Verizon, the second-largest U.S. phone carrier after AT&T Inc., said it is providing cybersecurity services to companies while the government works on expanding the program.
Companies want the government to clarify the participating industries and commit to making classified cyberthreat information available over the long term, according to a study of the pilot program by Carnegie Mellon University in Pittsburgh, Pennsylvania. The report completed in November hasn’t been publicly released.
No decision has been made whether to expand the program beyond the defense industry or on the rules for who can participate and how information will be shared, Bruce McConnell, cybersecurity counselor at the Homeland Security Department, said in an interview.
The department would like to design a program that can grow while ensuring “a fair, level playing field for everyone who wants to participate,” McConnell said. While no timeline has been set for a final decision, he said the administration is moving forward “through a deliberative process.”
The department wants Congress to pass cybersecurity legislation clarifying legal authority for the government and companies to share information, McConnell said. Legislation pending in Congress would shield companies from lawsuits when they receive and share information on cyberthreats.
“It would provide legal certainty for the companies to take that issue off the table,” McConnell said.
The department decided when it took over the program that Internet-service providers could charge their customers for services. It also gave participating companies the option to bypass Internet providers and receive classified intelligence directly from the government, as long as they had the ability to protect the data.
McConnell likened the model to that of the National Weather Service.

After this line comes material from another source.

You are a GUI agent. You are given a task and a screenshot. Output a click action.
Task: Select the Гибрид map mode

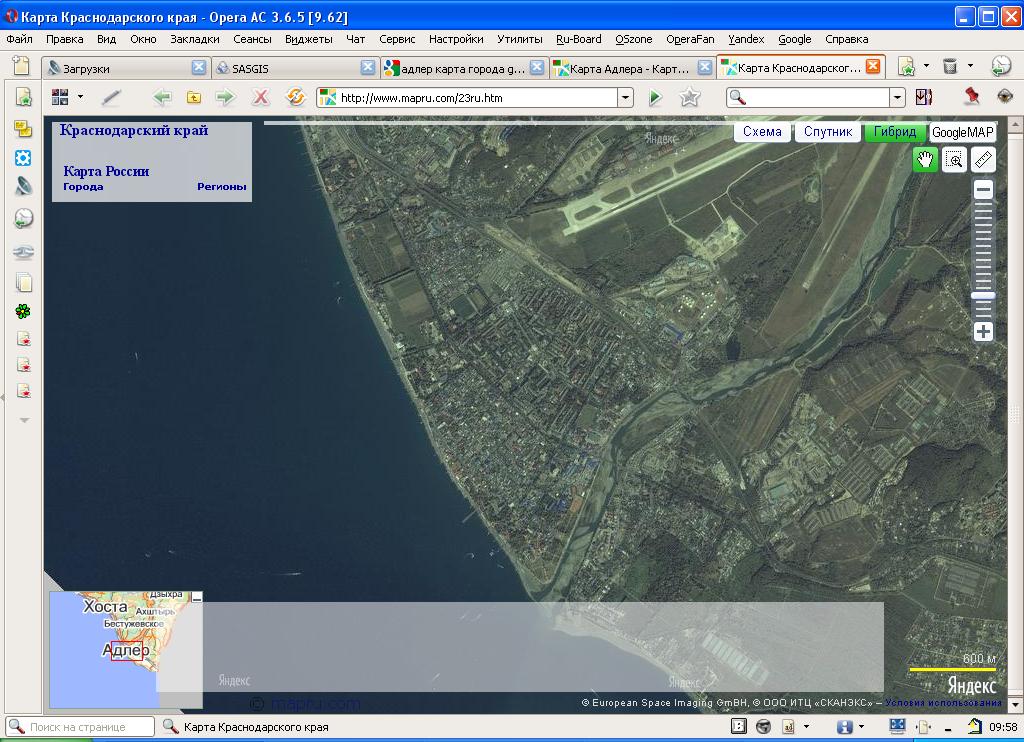pos(894,132)
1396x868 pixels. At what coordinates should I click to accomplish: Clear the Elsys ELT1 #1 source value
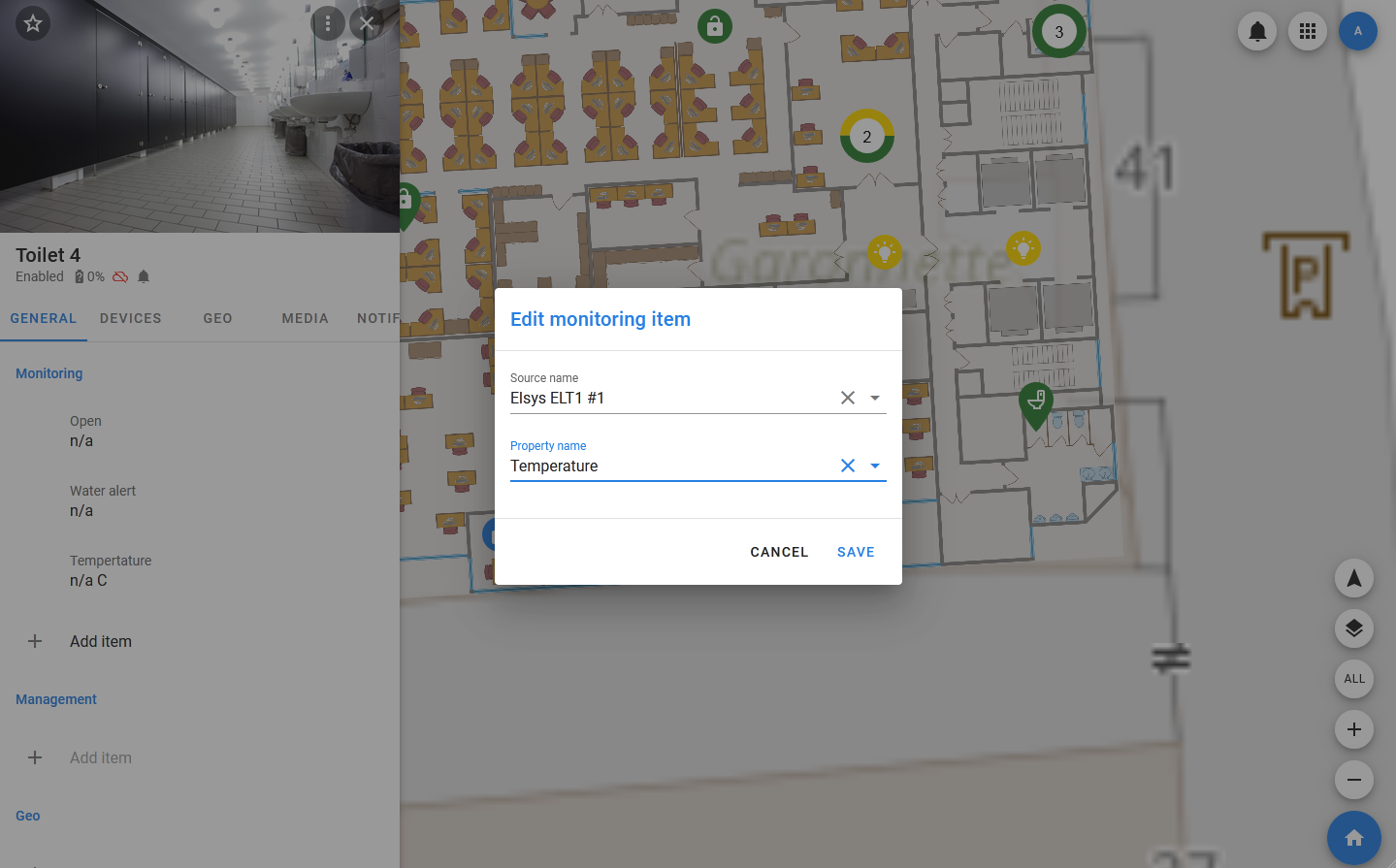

In some cases, companies take weather data compiled by the government and add value before selling the information for profit.
“The government has a lot of experience with that kind of a business model and it can be a good division of responsibilities,” McConnell said.
A Senate bill that may come up for a vote in early March would give the Homeland Security Department authority to set regulations requiring companies to protect vital U.S. computer networks.
Lawmakers such as Representative Mike Rogers, a Michigan Republican who heads the House Intelligence Committee, and industry groups such as the U.S. Chamber of Commerce, the nation’s largest business-lobbying organization, have criticized the Senate measure because it mandates security requirements instead of encouraging voluntary sharing of information.
Rogers introduced House legislation providing legal authority for the government and companies to share cybersecurity information voluntarily. The House Intelligence Committee approved the bill Dec. 1. No date has been set for bringing it to the House floor.
The Rogers bill is H.R. 3523. The Senate bill is S. 2501.